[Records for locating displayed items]
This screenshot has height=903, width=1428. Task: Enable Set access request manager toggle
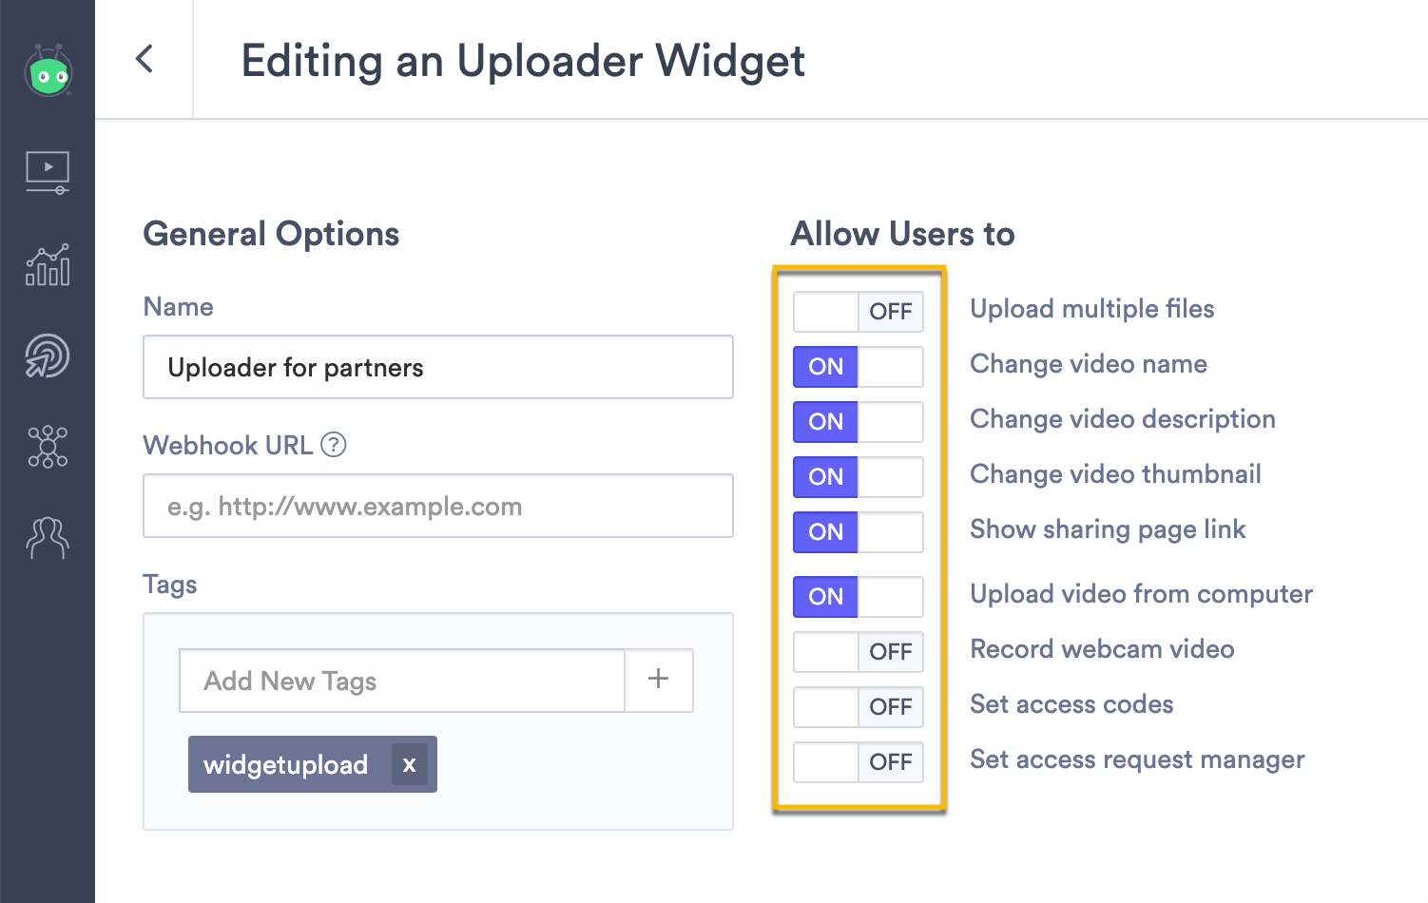tap(859, 762)
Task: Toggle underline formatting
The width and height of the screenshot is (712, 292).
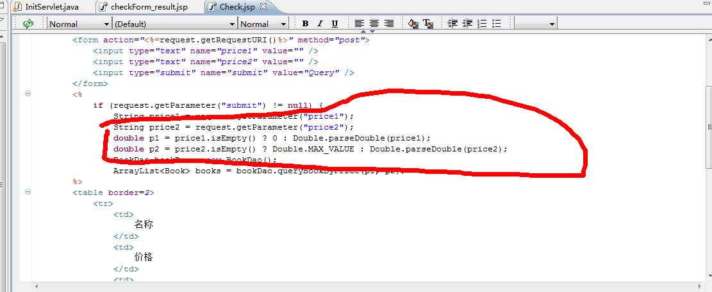Action: click(335, 24)
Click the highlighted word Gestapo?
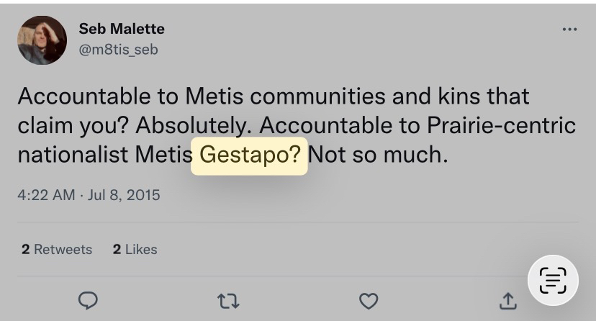This screenshot has width=596, height=321. click(x=249, y=155)
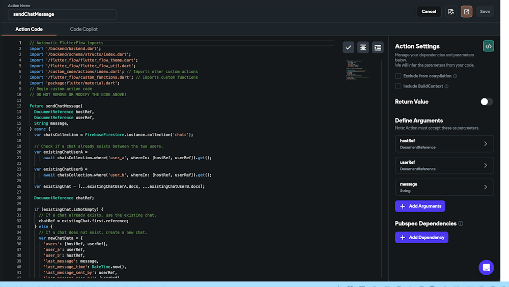Click the Add Dependency button
This screenshot has height=287, width=509.
(x=421, y=237)
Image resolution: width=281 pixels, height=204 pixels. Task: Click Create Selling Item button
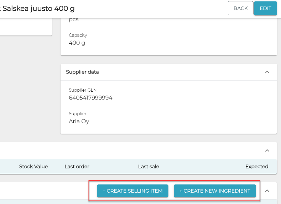(132, 191)
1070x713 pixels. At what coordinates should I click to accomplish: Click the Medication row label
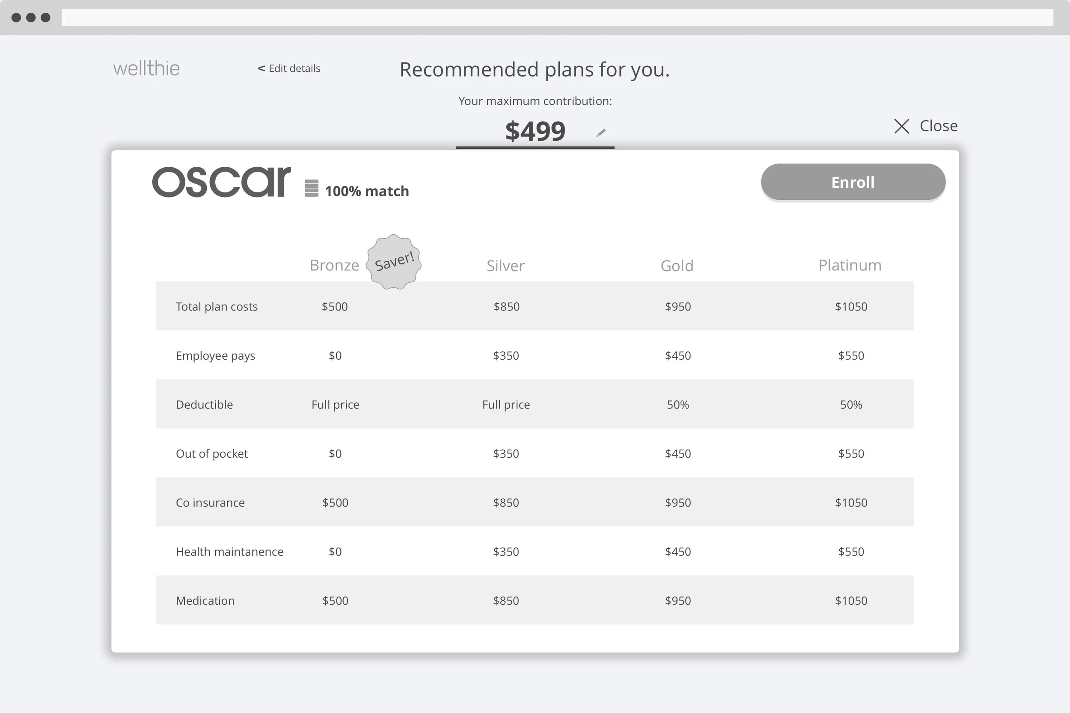tap(205, 601)
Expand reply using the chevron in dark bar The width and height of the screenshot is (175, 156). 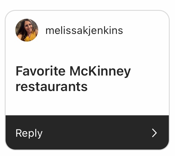(154, 133)
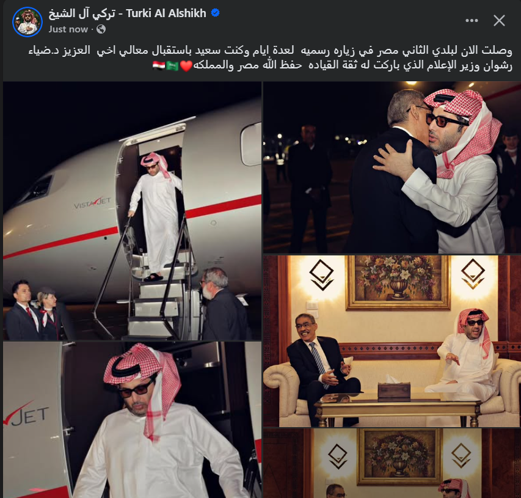Click the verified badge next to Turki Al Alshikh

[x=216, y=13]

● **WHAT YOU WILL DO**:
Copy the records word for word, starting at the beginning of the records and ending with the line that contains "(x=421, y=237)", including that line. Leave out the pictures.

● **SOLUTION FOR THIS PROBLEM**:
This screenshot has height=903, width=1428. Task: Enable Set access request manager toggle
tap(859, 762)
Task: Toggle underline formatting
The width and height of the screenshot is (712, 292).
Action: click(335, 24)
Click the highlighted word Gestapo?
This screenshot has width=596, height=321. click(x=249, y=155)
Click the Add Dependency button
This screenshot has height=287, width=509.
(x=421, y=237)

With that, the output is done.